There are a few steps to take before you enter the world of Hollow Mountain, by Rock Bottom Movement, now playing at Collective Space. First, you have to find the theatre, located in the warrenlike maze of the 221 Sterling Road complex. Luckily, a volunteer with a giant pink sign is there to guide you. Next, you must don equally pink booties over your shoes to enter the cramped and cozy space.
Once you’re inside, there’s still more pink: a suggestively-ridged, translucent tarp stretches mountainously from the ceiling, blasted with heavy fog. A troubadour (Nick Dolan) sings a mix of entertaining, abstractly-connected, “rejected” songs in French and English, with lyrics like “Never have I ever eaten pee-filled snow/Never have I ever been on time for the show.” In this vaguely womb-like space, bizarre wonders of dance (choreographed and directed by Alyssa Martin) and song (music by Sydney Herauf) unfold.
Five friends, portrayed by Drew Berry, Brayden Cairns, Samantha Grist, Sydney Herauf, and Natasha Poon Woo, become trapped in the troll-guarded hollow mountain of the self, plunged directly into their own tortured psyches. Clad in sparkly grey hoodies and white briefs, they accompany themselves on a motley crew of instruments, including a toy piano, clarinet, accordion, and harmonica.
What follows is a surrealist waking nightmare of demonic possession – via a demon named Lulu – forced birth, organ removal, and space pigs. It’s delivered in a high-octane stream of consciousness, as if you’re watching the musical-comedy version of a Luis Buñuel film.
The dancers are all extremely talented, and are reasonable to excellent singers as well. They come together to form machines of flesh, performing contortions and lifts with ease, and devolving into maniacal twitchiness. The catchy songs, with unsettling lyrics about topics like nudity and immolation, spread through the company like a virus.
In previous shows, such as SummerWorks’ fantasylover, this company has shown itself to be unafraid to perform balletic movements in ways that seem both polished and raw, precise and ugly. They up this ante here, screaming themselves hoarse, banging on metal bowls, and letting their entrails hang out. If body horror makes you squeamish, it occurs constantly here, and feels graphic despite merely being mimed. The dancers give the impression of being completely in control of this lack of control, suffering from phantom limb syndrome while having all of their limbs.
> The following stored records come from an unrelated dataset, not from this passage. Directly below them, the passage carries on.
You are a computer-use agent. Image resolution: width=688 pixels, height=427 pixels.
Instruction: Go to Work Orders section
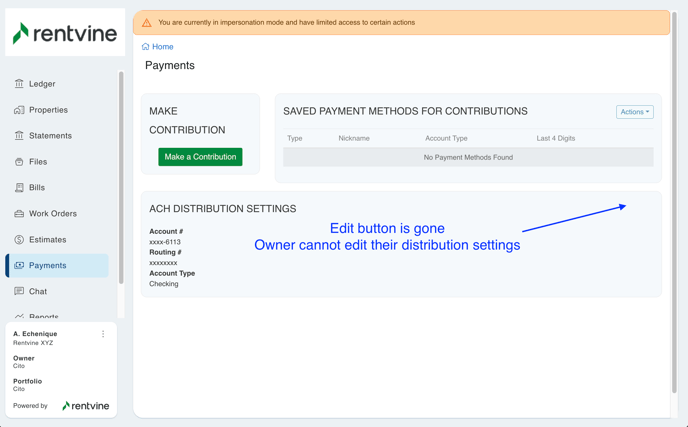point(53,214)
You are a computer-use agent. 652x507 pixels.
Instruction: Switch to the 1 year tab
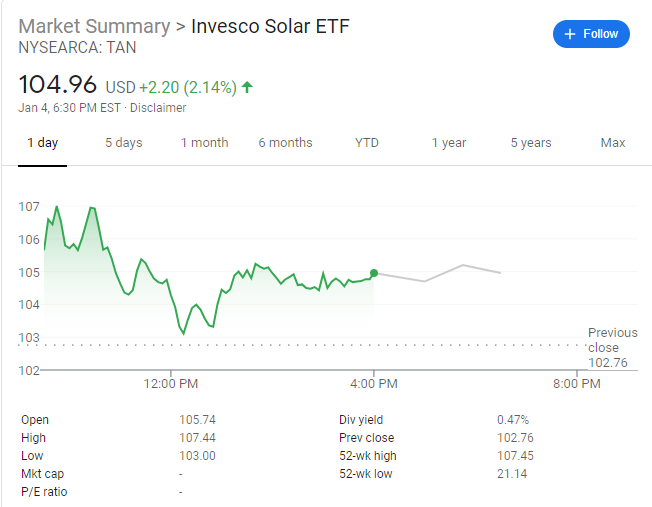pos(449,143)
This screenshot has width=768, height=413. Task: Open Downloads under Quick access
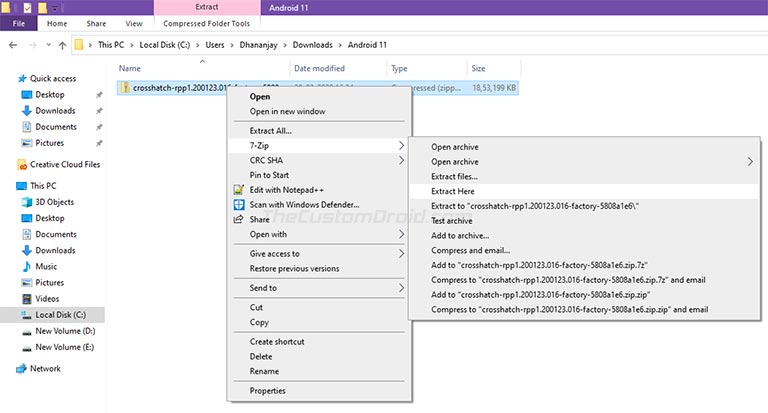[x=55, y=111]
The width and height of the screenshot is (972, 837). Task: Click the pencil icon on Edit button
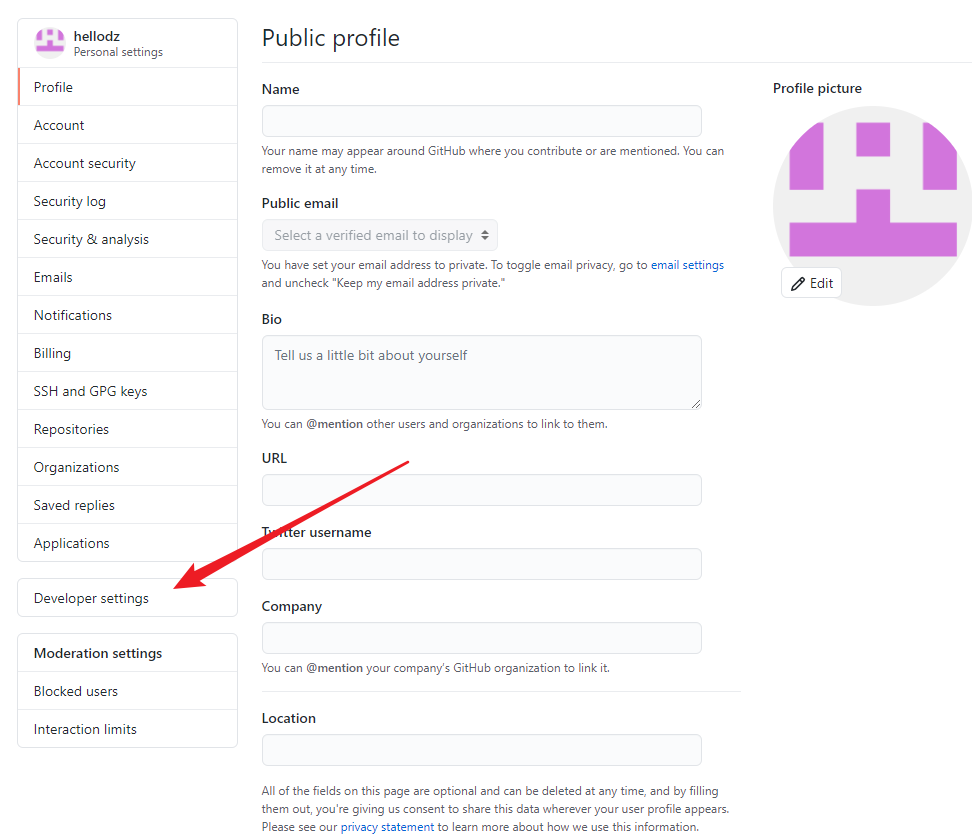pos(797,283)
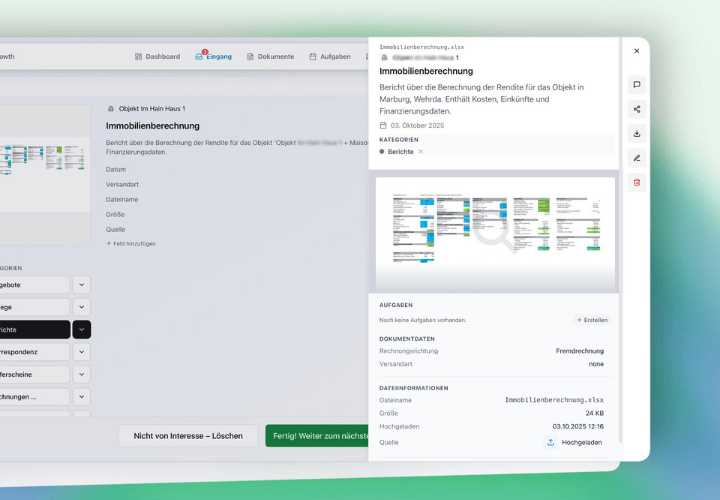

This is, however, all done with tongue planted firmly in cheek, inviting the audience to chuckle in ways that aren’t just nervous. In particular, a synchronized duet routine where the dancers’ anguished, twisted faces contrast sharply with their fleet and fluid soft-shoe routine was oddly delightful.
Hollow Mountain won’t be for everyone. Not entirely Theatre of Cruelty, but certainly influenced by it, it’s often crude for shock effect, loud, and defiantly strange. But those are also its charms. By the time the stage blood and bare breasts come out, it’s clear this is a specialized aesthetic designed for an audience unafraid to embrace the odd and uncomfortable.
You can watch it as a metaphor for that wonderfully human ability to pull ourselves apart at the seams with anxiety and doubt, or you can just marvel at the wonderful weirdness of it all.
- Hollow Mountain plays at Collective Space until November 10, 2019.
- Shows run Thursday-Saturday at 8:30PM and Sunday at 7:30PM.
- Tickets are $20-25 and can be purchased online.
- The show contains nudity, mature themes and language, and stage fog.